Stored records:
..............................

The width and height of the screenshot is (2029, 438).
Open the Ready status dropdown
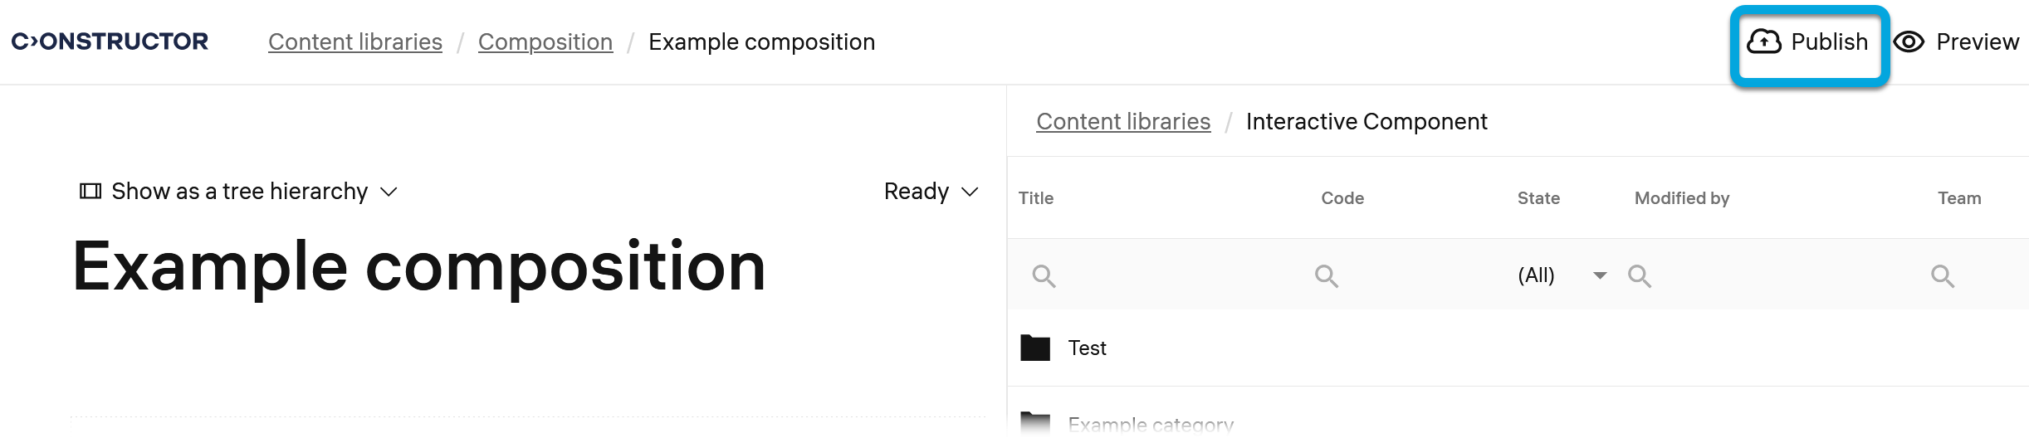[931, 192]
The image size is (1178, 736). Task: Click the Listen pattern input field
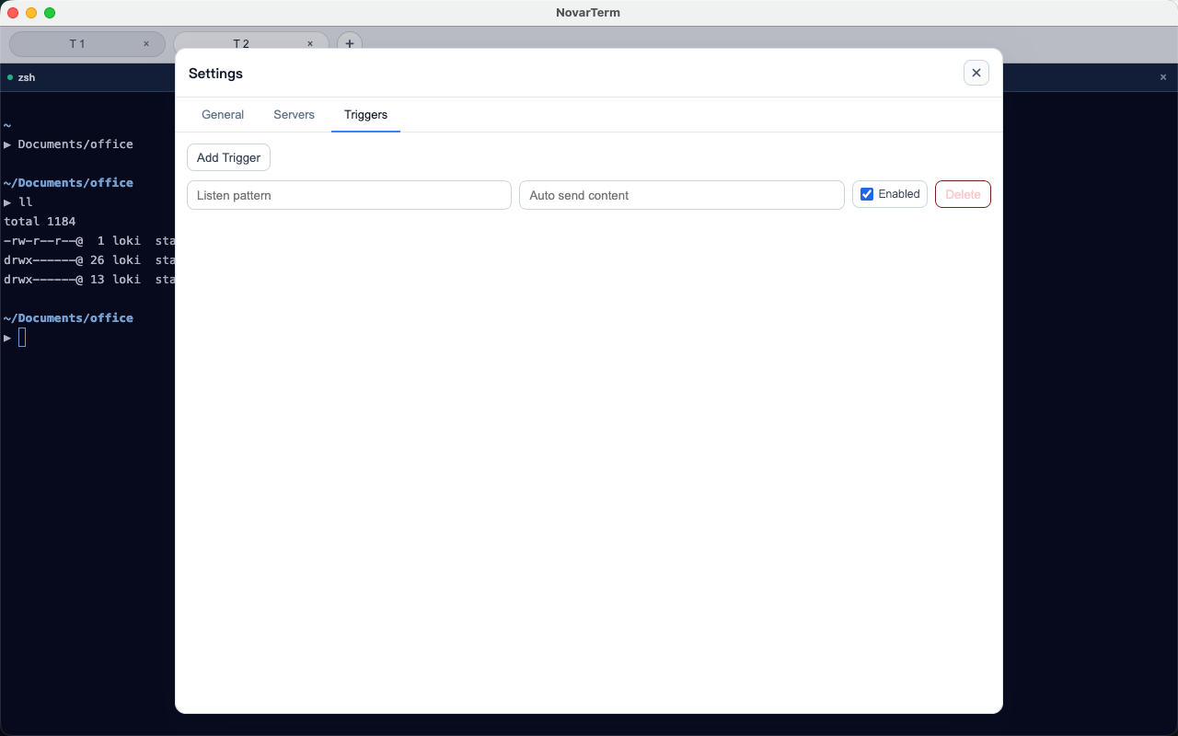point(349,195)
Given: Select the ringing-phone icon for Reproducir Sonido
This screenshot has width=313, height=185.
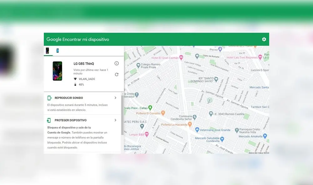Looking at the screenshot, I should 49,98.
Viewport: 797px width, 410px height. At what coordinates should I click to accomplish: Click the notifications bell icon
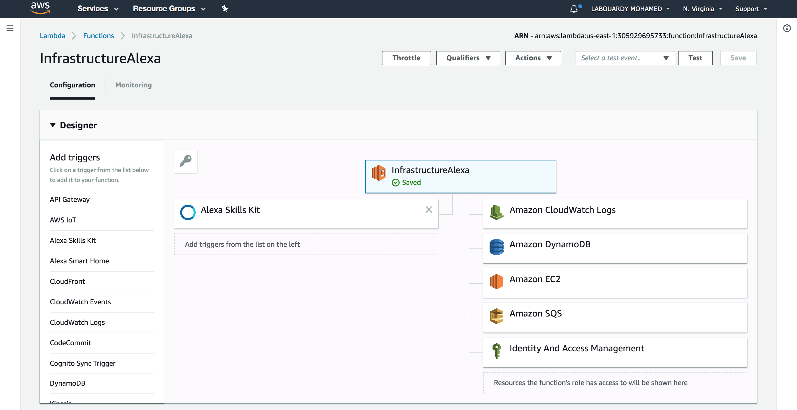[x=574, y=9]
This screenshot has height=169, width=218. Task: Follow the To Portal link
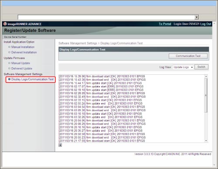[165, 24]
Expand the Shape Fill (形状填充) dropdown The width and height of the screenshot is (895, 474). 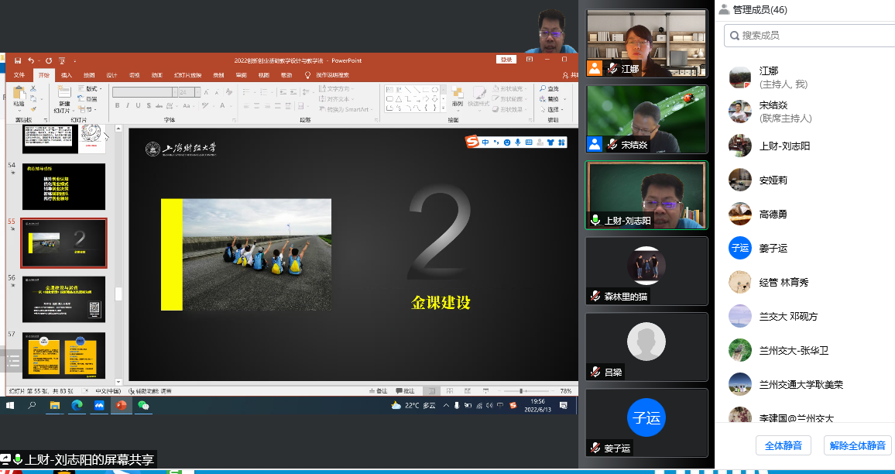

..............................

- _PROBLEM TO WORK ON_
Copy out every line of the material above word for word, leaving out the pictures.

- _THE ANSWER_
The width and height of the screenshot is (2029, 438).
Open the Ready status dropdown
[931, 192]
The image size is (1178, 736). Task: Click the Listen pattern input field
point(349,195)
Given: Select the ringing-phone icon for Reproducir Sonido
This screenshot has width=313, height=185.
Looking at the screenshot, I should 49,98.
Viewport: 797px width, 410px height. At what coordinates should I click to accomplish: Click the notifications bell icon
[x=574, y=9]
This screenshot has height=169, width=218. Task: Follow the To Portal link
[165, 24]
Expand the Shape Fill (形状填充) dropdown The width and height of the screenshot is (895, 474). 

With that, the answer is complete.